On les logea dans l’hôtel de Vendôme ; là, une infinité de personnes les alloient voir manger. Ils mangeoient le plus salement du monde, et se traitoient de grosse viande à leur mode ; car ils avoient demandé qu’au lieu de les nourrir on leur donnât leur argent à dépenser. Les maîtres donnoient à leurs valets de ce qu’ils mangeoient, et derrière eux leurs gens dînent et soupent en même temps. Mais ce qu’il y avoit de plus barbare, c’est qu’ils fermoient la porte et ne laissoient sortir personne qu’ils n’eussent trouvé leur compte de leur vaisselle d’argent, qui étoit assez médiocre. On dit qu’une fois ayant trouvé quelque chose à dire, ils mirent presque tous, au moins tous les domestiques, le cimeterre à la main, et firent grande peur aux assistants, qui ne furent pas sans inquiétude tandis qu’on chercha cette pièce de vaisselle. Par la ville, leurs valets étoient assez insolents, et prenoient souvent du fruit aux revendeuses sans le payer.
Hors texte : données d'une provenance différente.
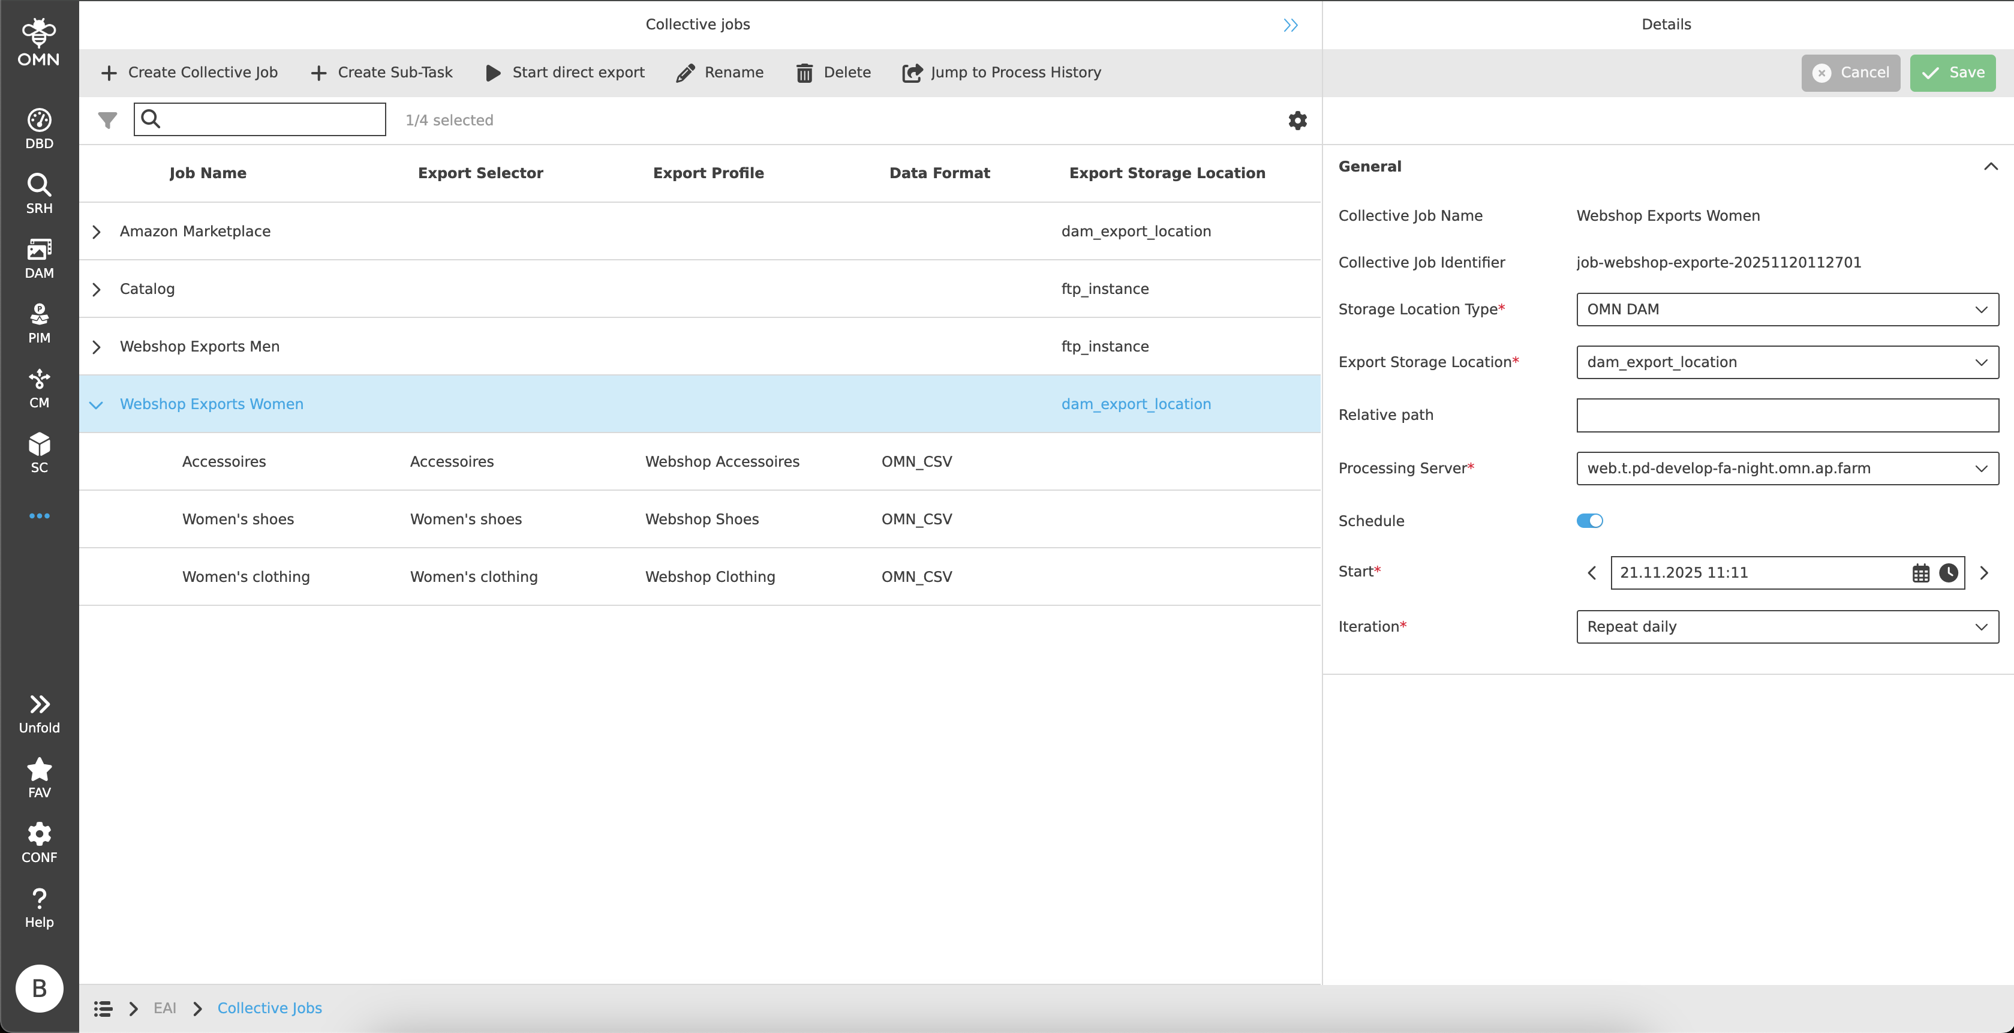Click the DBD dashboard icon
This screenshot has height=1033, width=2014.
click(x=39, y=129)
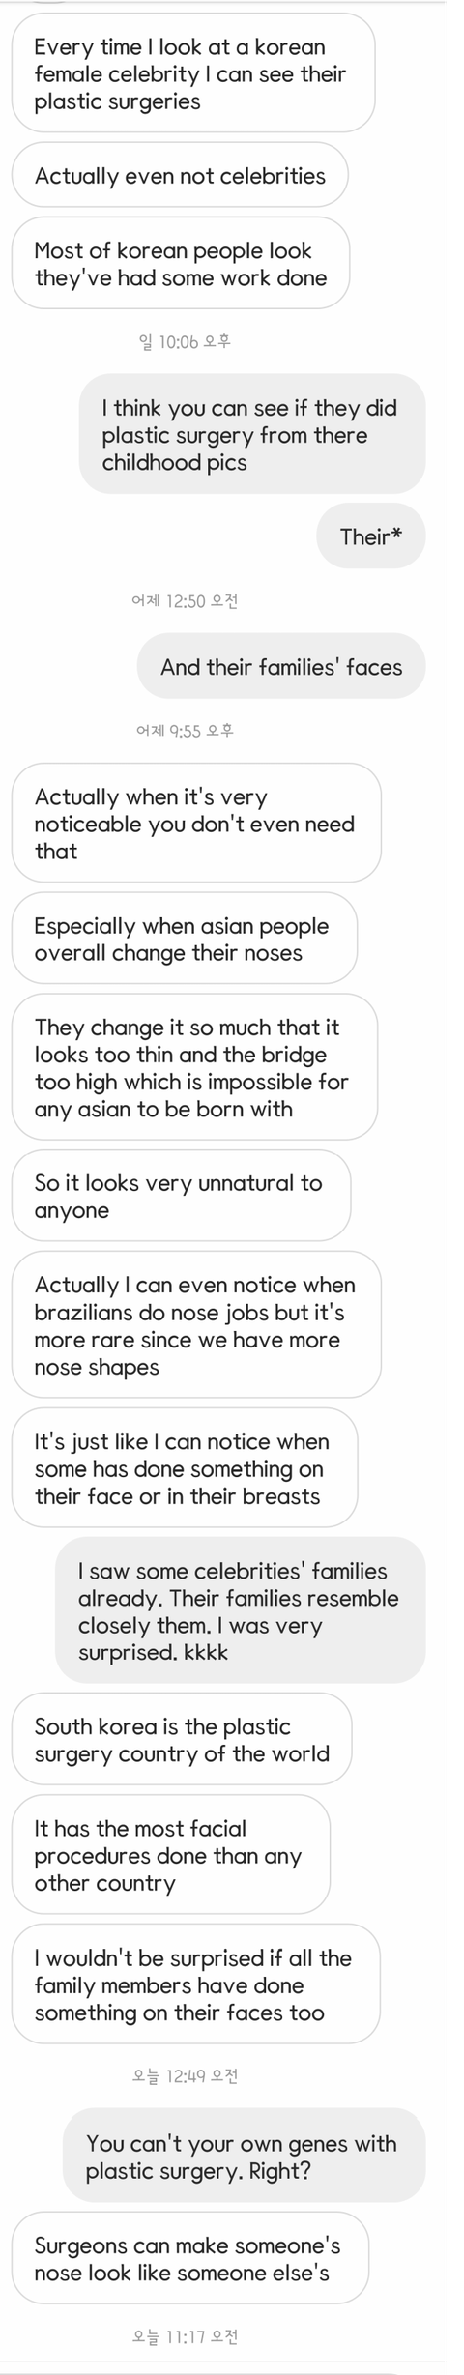Select the reply about childhood pics
Image resolution: width=464 pixels, height=2375 pixels.
pos(252,434)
On fit pour eux quelques assemblées au Palais-Royal, où madame de Montbazon et mademoiselle de Toussy, depuis la maréchale de La Mothe, approchant le plus de leur taille, leur plurent plus que tout le reste : quelques-uns se firent habiller à la françoise, et prirent des perruques. M. de Bassompierre les traita à Chaillot, et il y fut bu egregiè.

  1. Anne d’Autriche, avec une politesse toute françoise, céda le pas à la reine de Pologne pendant toute cette journée. (Mémoires de Motteville, t. 37, p. 159 de la deuxième série de la Collection des Mémoires relatifs à l’histoire de France.)